La Cour fédérale souhaite restreindre la garde partagée

Dans un arrêt controversé, le Tribunal fédéral tente de remettre en cause la loi sur la garde partagée récemment introduite. Dans un communiqué de presse, GeCoBi critique cette tentative de la plus haute juridiction suisse d'empiéter sur l'autonomie politique. Les responsables politiques ont (tardivement, certes, mais au moins…) décidé qu'après une séparation ou un divorce, les deux parents devaient rester responsables de leurs enfants.

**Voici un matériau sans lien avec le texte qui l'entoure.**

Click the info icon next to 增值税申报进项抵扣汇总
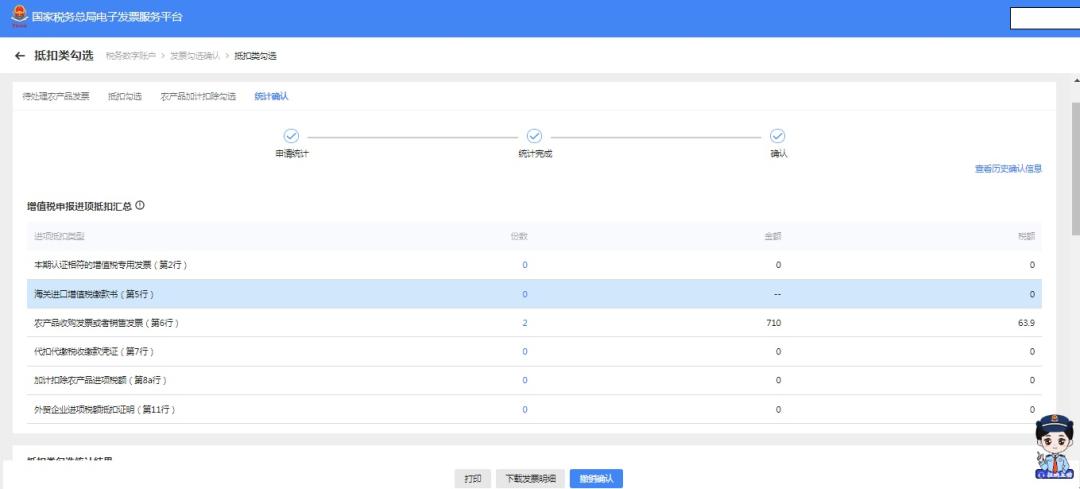 140,205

Nous ne voulons pas que le Tribunal fédéral supprime ce droit fondamental de manière détournée.
Voici le communiqué de presse du 27 août 2015 :
Près d'un an après l'introduction de la garde partagée le 1er juillet 2014, le Tribunal fédéral s'est prononcé aujourd'hui officiellement, pour la première fois, sur les conditions et les circonstances dans lesquelles ce principe peut être dérogé.

Dans sa décision, la Cour fédérale conclut que « même un conflit grave et persistant ou une incapacité persistante à communiquer entre les parents justifient la garde exclusive si cette carence nuit au bien-être de l'enfant et qu'une amélioration peut être attendue de la garde exclusive ».

GeCoBi considère cette position de la Cour fédérale comme explosive. Le législateur a toujours clairement indiqué que le principe de la garde partagée signifie que les enfants ont le droit de maintenir des contacts avec leurs deux parents même après une séparation et que, notamment, les deux parents demeurent responsables et tenus de prendre soin des enfants, ce qui est légalement consacré par la garde partagée.

La Cour fédérale précise qu'il est nécessaire, dans tous les cas, que « le conflit ou la rupture de communication soit important et persistant. La garde exclusive n'est pas justifiée en cas de disputes ou de désaccords occasionnels, tels que ceux qui surviennent dans toutes les familles et qui peuvent notamment accompagner une séparation ou un divorce. La garde exclusive doit demeurer une exception strictement encadrée. »

Néanmoins, cette décision envoie un signal politique dangereux. Le fait même qu'un comportement non coopératif persistant puisse entraîner la mise à l'écart d'un parent était un aspect central de la réforme législative. L'objectif était de garantir que les deux parents conservent leurs responsabilités parentales et de privilégier cette responsabilité par rapport aux problèmes de communication entre eux. Or, avec cette décision, le Tribunal fédéral de cassation revient sur ce principe et permet, une fois de plus, qu'un comportement conflictuel soit récompensé, au mieux, par l'octroi de la garde exclusive.

GeCoBi part du principe que les tribunaux étudieront attentivement et en profondeur l'intégralité du texte et y accorderont une grande attention lors de l'application de cette décision.

Autrement, l'intention initiale du législateur sera pervertie. Au lieu de déterminer quel parent est le plus habile à argumenter, les tribunaux devraient s'attacher davantage à identifier celui qui est le plus disposé à faire des compromis dans l'intérêt supérieur des enfants. Le roi Salomon, dans la Bible, a agi ainsi depuis longtemps ; il est grand temps que les tribunaux de ce pays adoptent plus fréquemment ce principe.